◆ Exercise details: Pull out each line of the entries below that contains the string "chevron" and copy those lines in full.

Target pointing data:
★ ★ ★
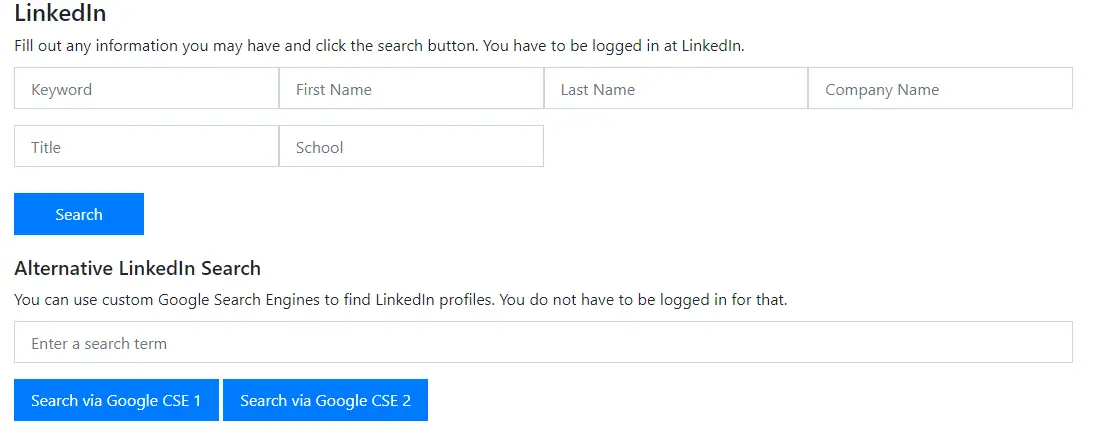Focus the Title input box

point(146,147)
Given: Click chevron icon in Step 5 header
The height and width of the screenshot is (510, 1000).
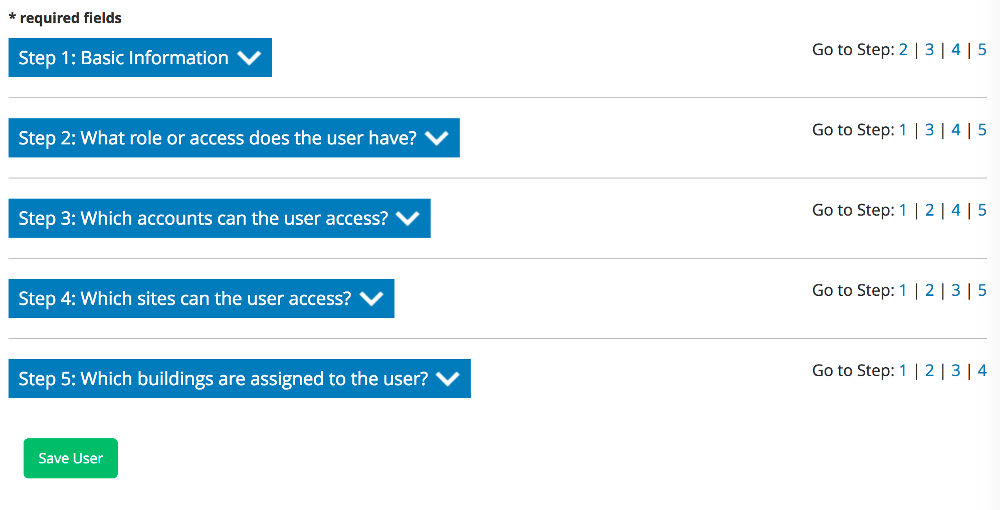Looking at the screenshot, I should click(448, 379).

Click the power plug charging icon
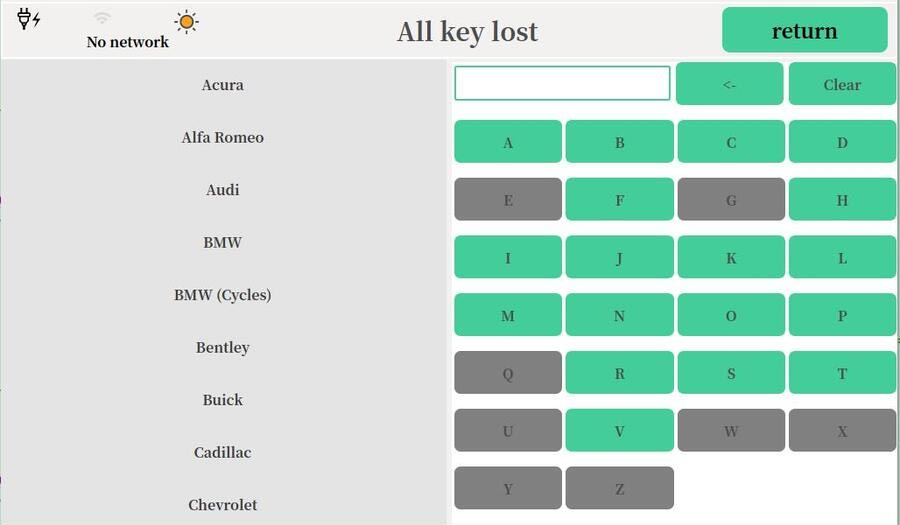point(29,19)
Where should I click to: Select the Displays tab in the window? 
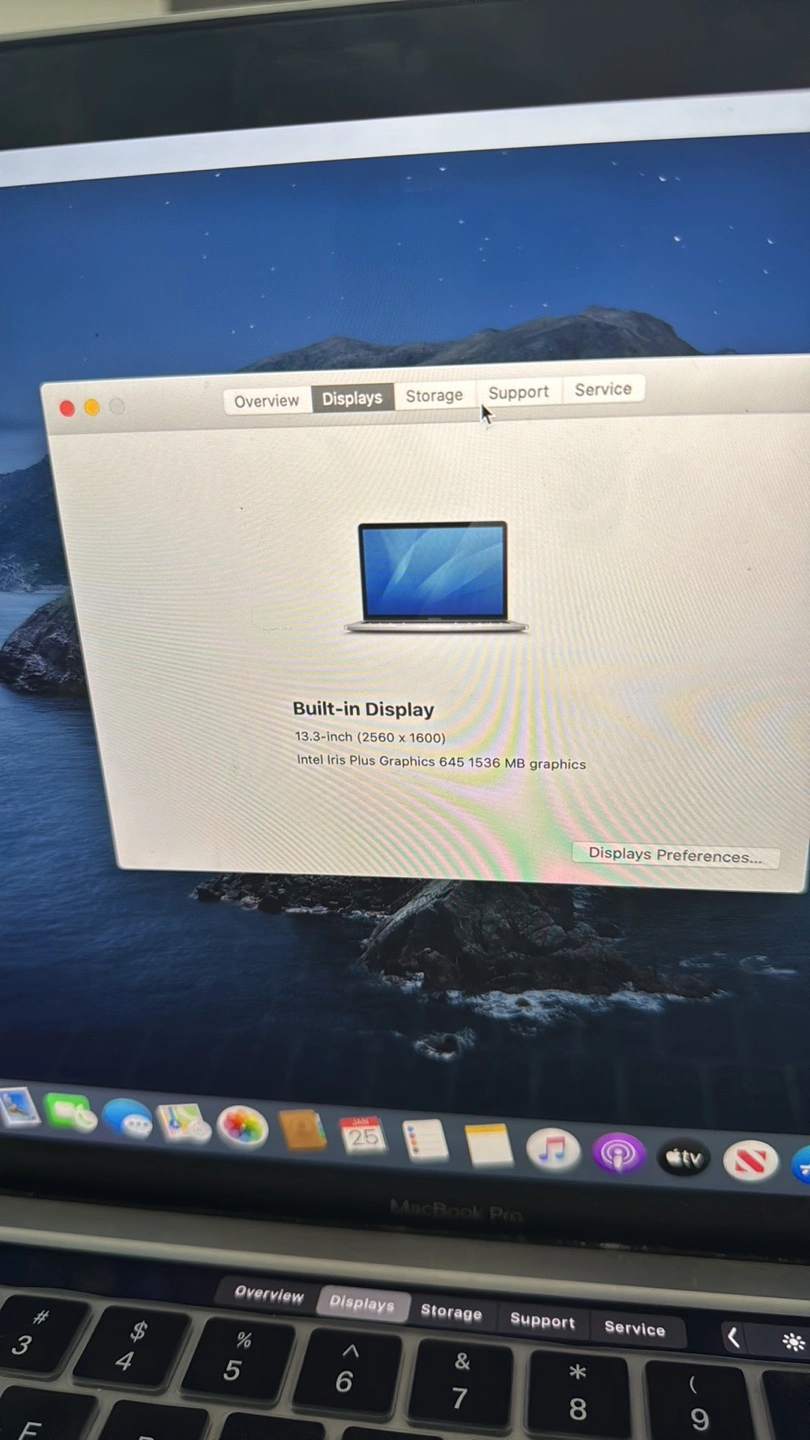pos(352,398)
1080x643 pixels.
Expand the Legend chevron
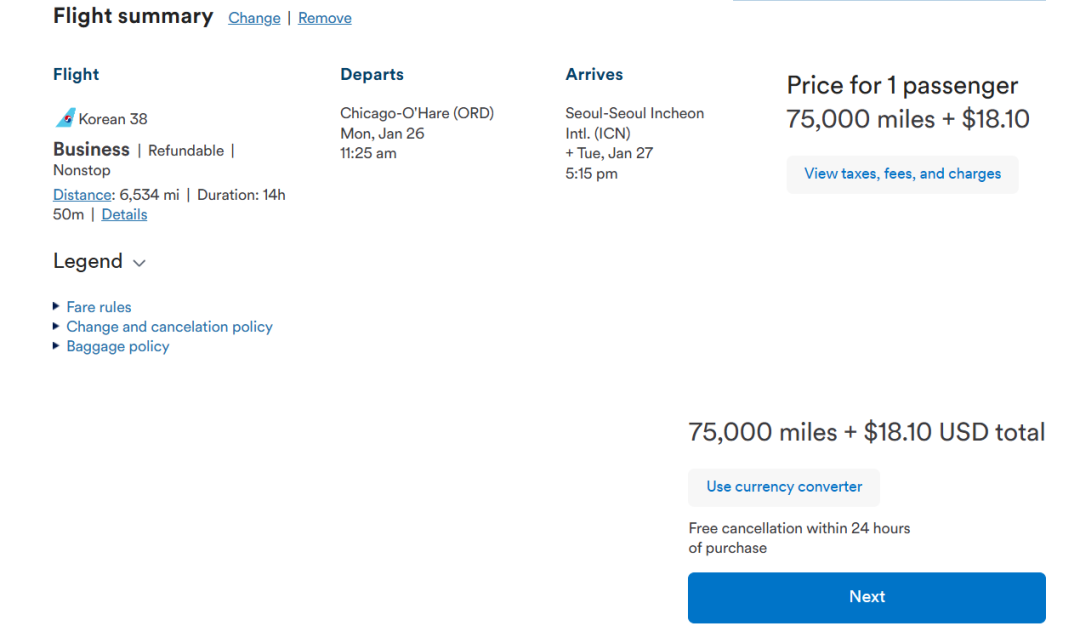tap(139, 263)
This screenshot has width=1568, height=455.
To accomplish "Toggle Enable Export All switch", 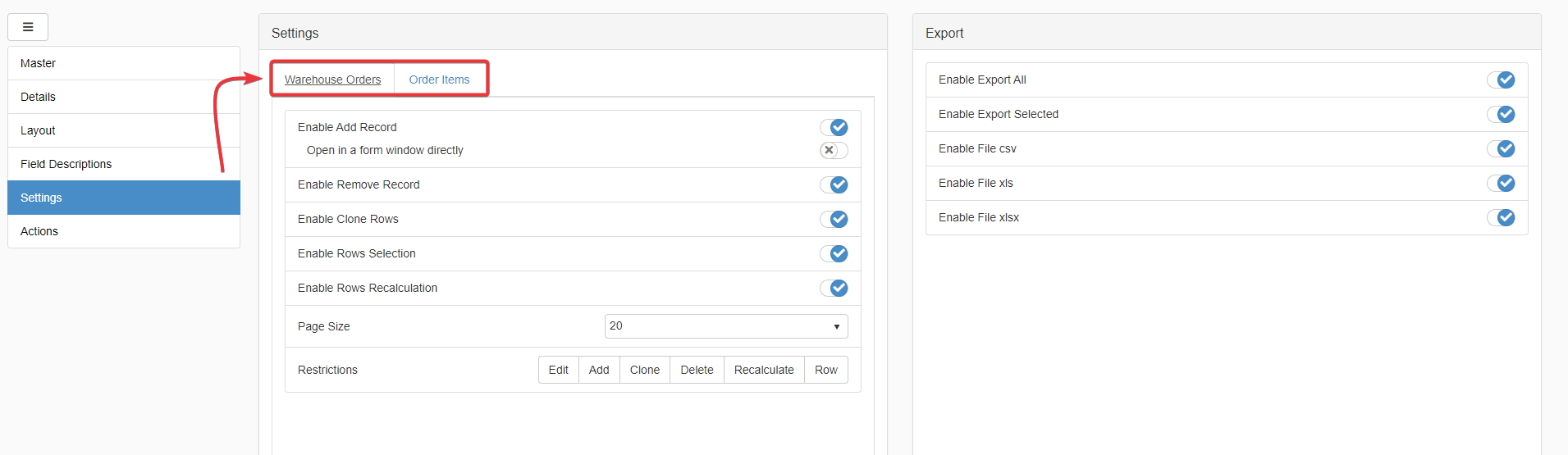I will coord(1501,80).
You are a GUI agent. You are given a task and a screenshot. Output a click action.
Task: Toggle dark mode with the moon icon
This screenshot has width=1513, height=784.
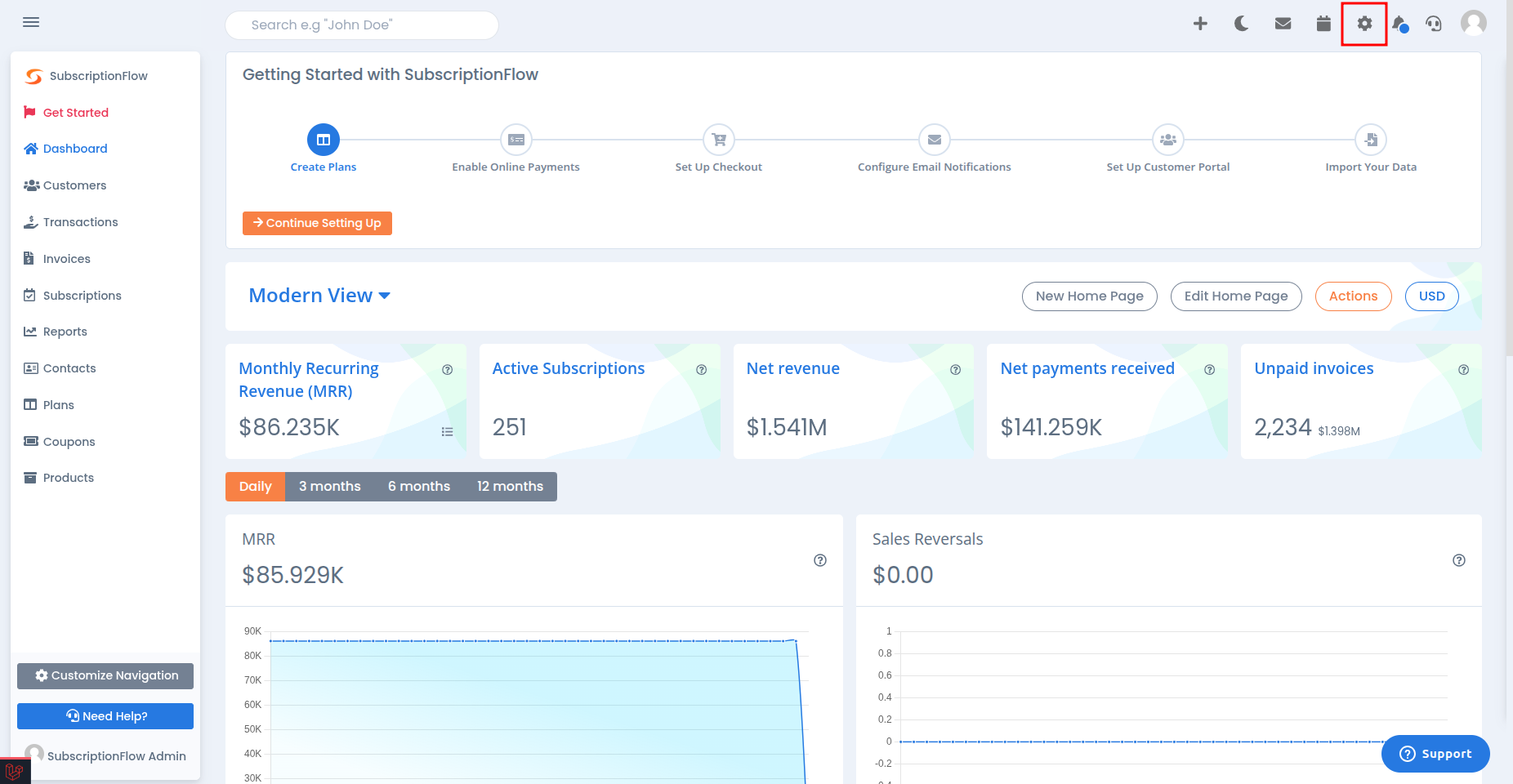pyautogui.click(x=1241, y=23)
★ ★ ★
◆ Completed exercise:
Given: Click chevron icon in Step 5 header
Expand the Legend chevron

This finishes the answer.